### WHAT IS REQUIRED:
Answer these questions from the piece on Kintsugi, one answer per line:
(a) How many ribs were fractured in the fall down the stairs?
(b) What material does Kintsugi use to repair broken pottery?
(c) Which organization runs the autumn campaign called Restore?

24th September 2025
Recently I fell down the stairs from my flat, sustaining six rib fractures. I’ve only broken my tibia before, just above the ankle, playing football over forty years ago. When breaking a bone, it’s reassuring for the patient to remember that where new bone growth bridges the gap created by the break, the bone will be thicker and stronger than before.
In TV’s The Repair Shop, skilled experts reconstruct broken ceramics, reassembling the pieces using adhesives, fillers and paints, so no-one would guess the item had once been shattered. Recently, the Japanese art of Kintsugi has become better known in the West. This way of repairing broken pottery uses gold, but the difference with Kintsugi is that after repair, the gold is visible, deliberately so, tracing the lines of the breaks. The ethos of Kintsugi is to take something broken and make it more beautiful than it was before! So, one repair method conceals the damage; the other draws attention to it, celebrating that healing has taken place.
Christian Aid’s Restore autumn campaign is based on the Kintsugi principle: to “construct a giant ‘pot’, held together with prayers, hopes and dreams for our broken world. The ethos of Kintsugi is the perfect analogy for our Restore campaign, which seeks to challenge injustices and create a more just world.”
Sometimes, it’s best that damage in our lives – psychological, emotional, spiritual – remains hidden; but where we can acknowledge that God’s golden touch has ‘put us together again’ others will surely be encouraged. What is important is that God has been at work, and healing has taken place.

### EXTRACTED RECORDS:
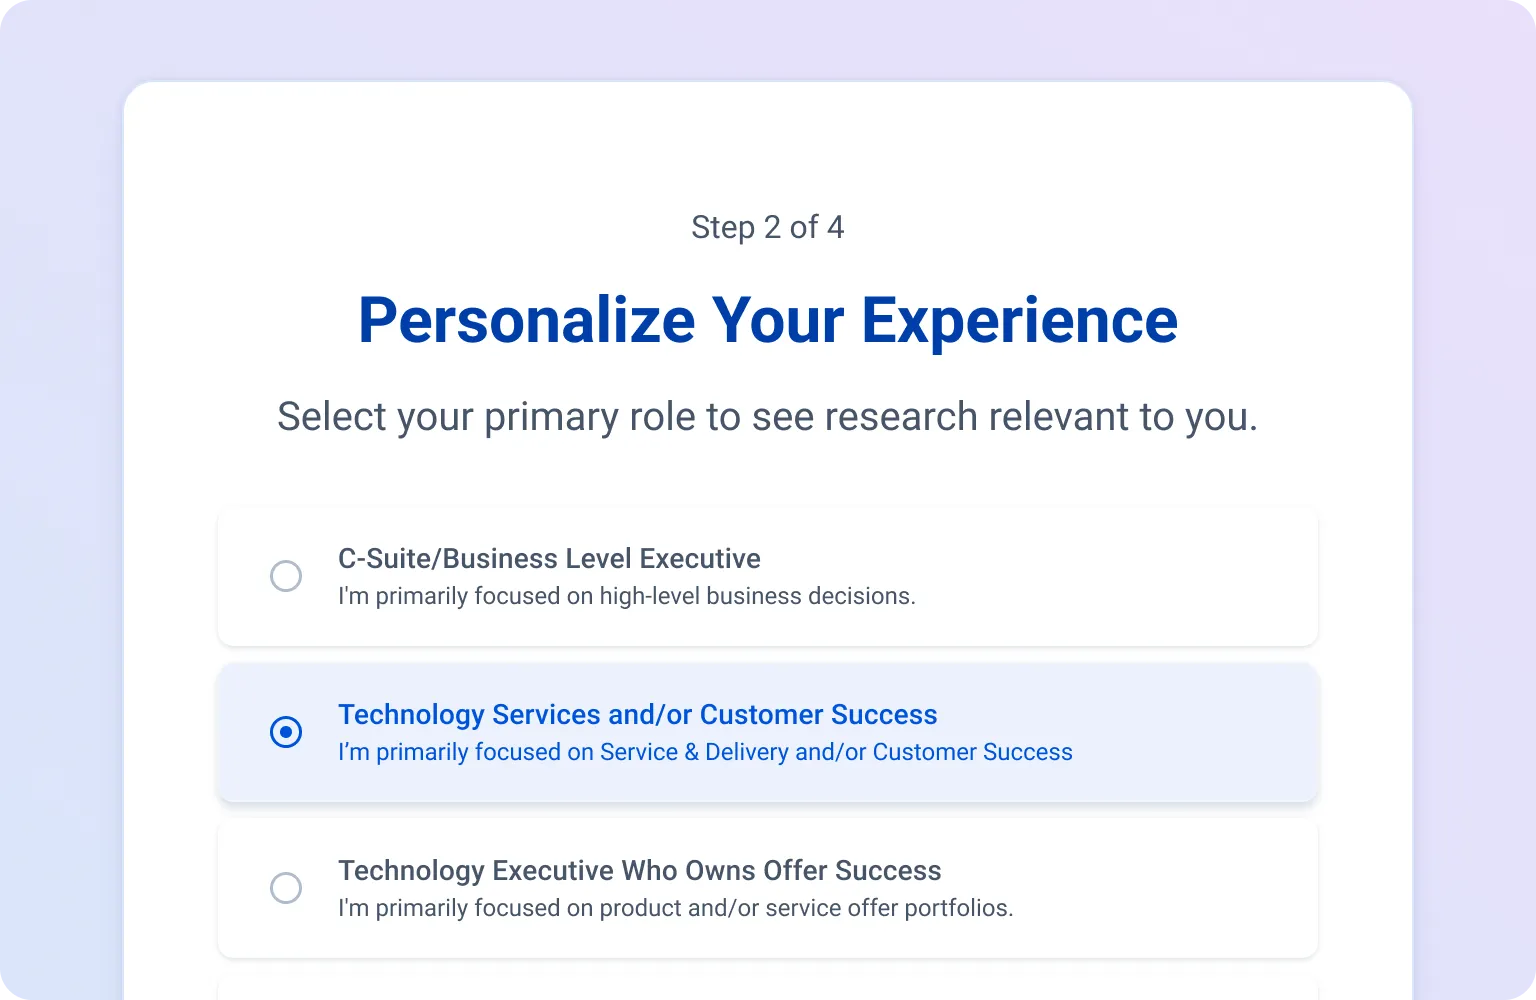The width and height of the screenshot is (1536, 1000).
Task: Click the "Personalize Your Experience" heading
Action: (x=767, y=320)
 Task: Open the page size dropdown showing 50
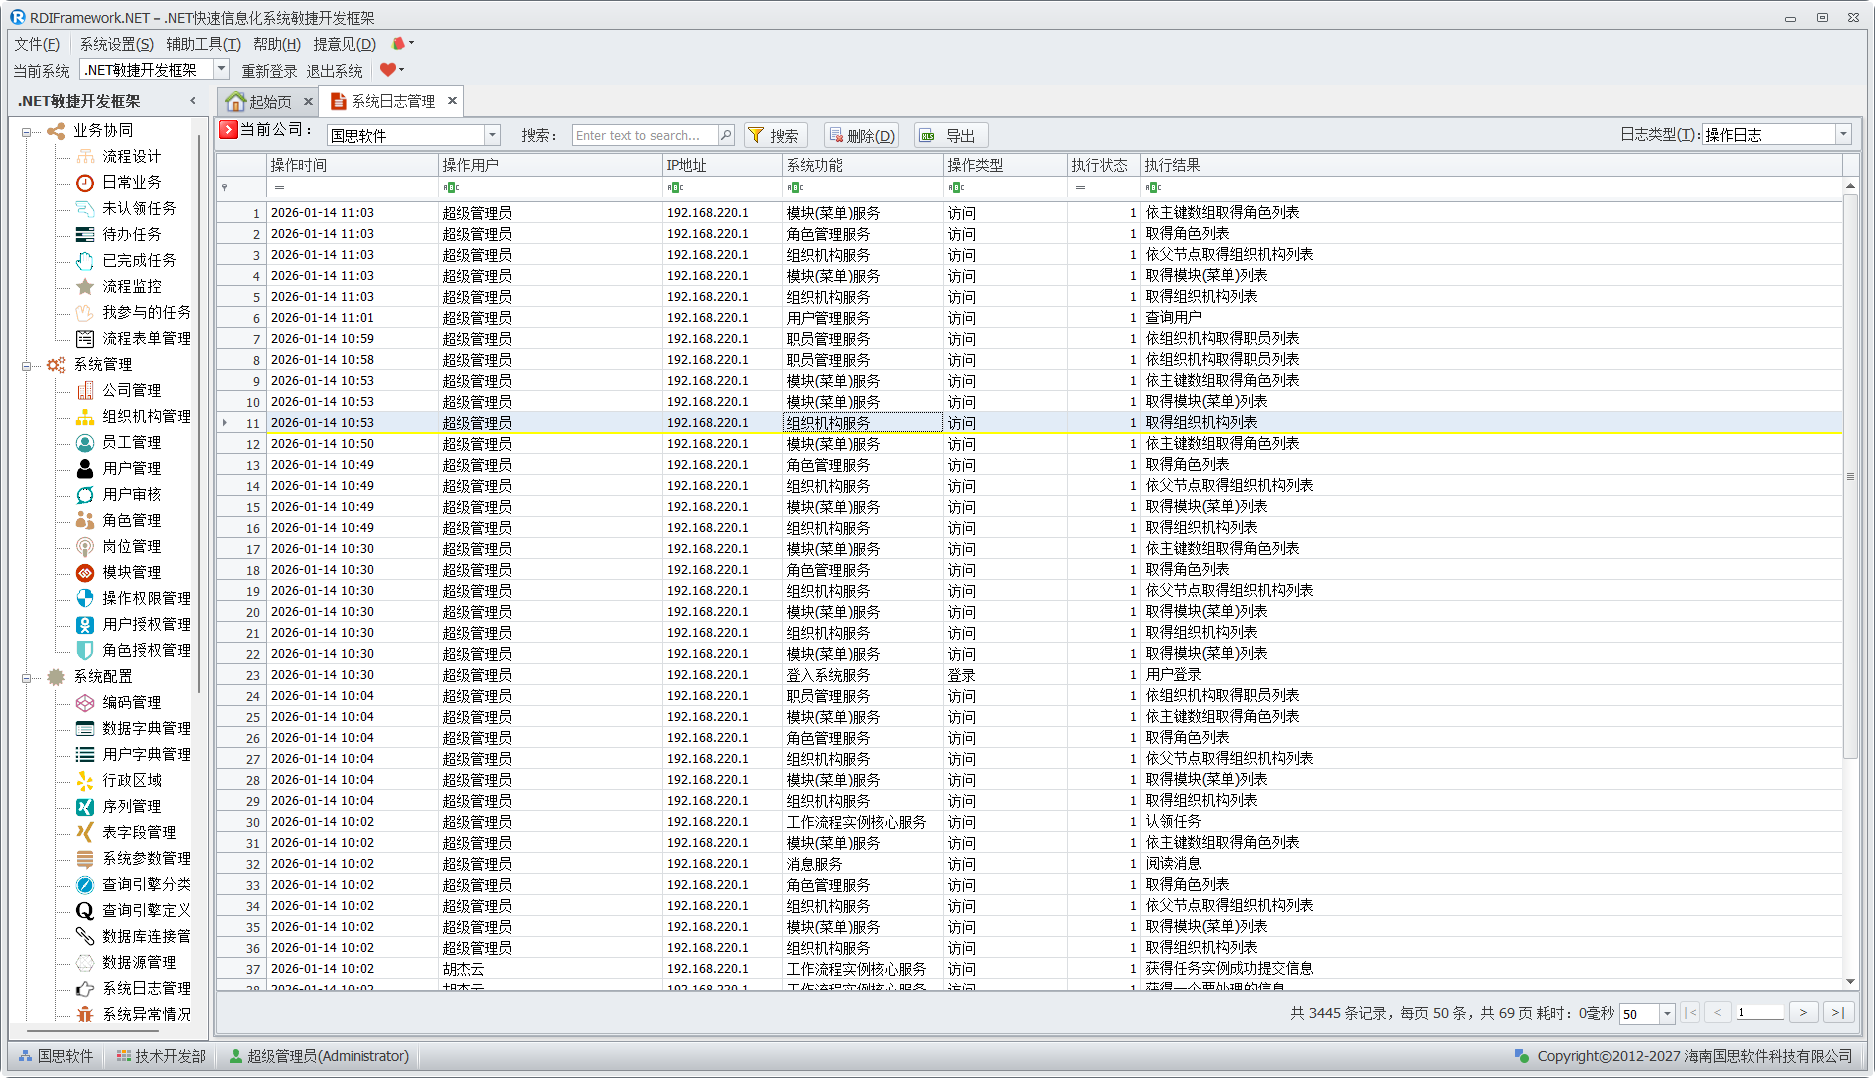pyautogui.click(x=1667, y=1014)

### ANSWER TO THE EXERCISE:
(a) Six
(b) Gold
(c) Christian Aid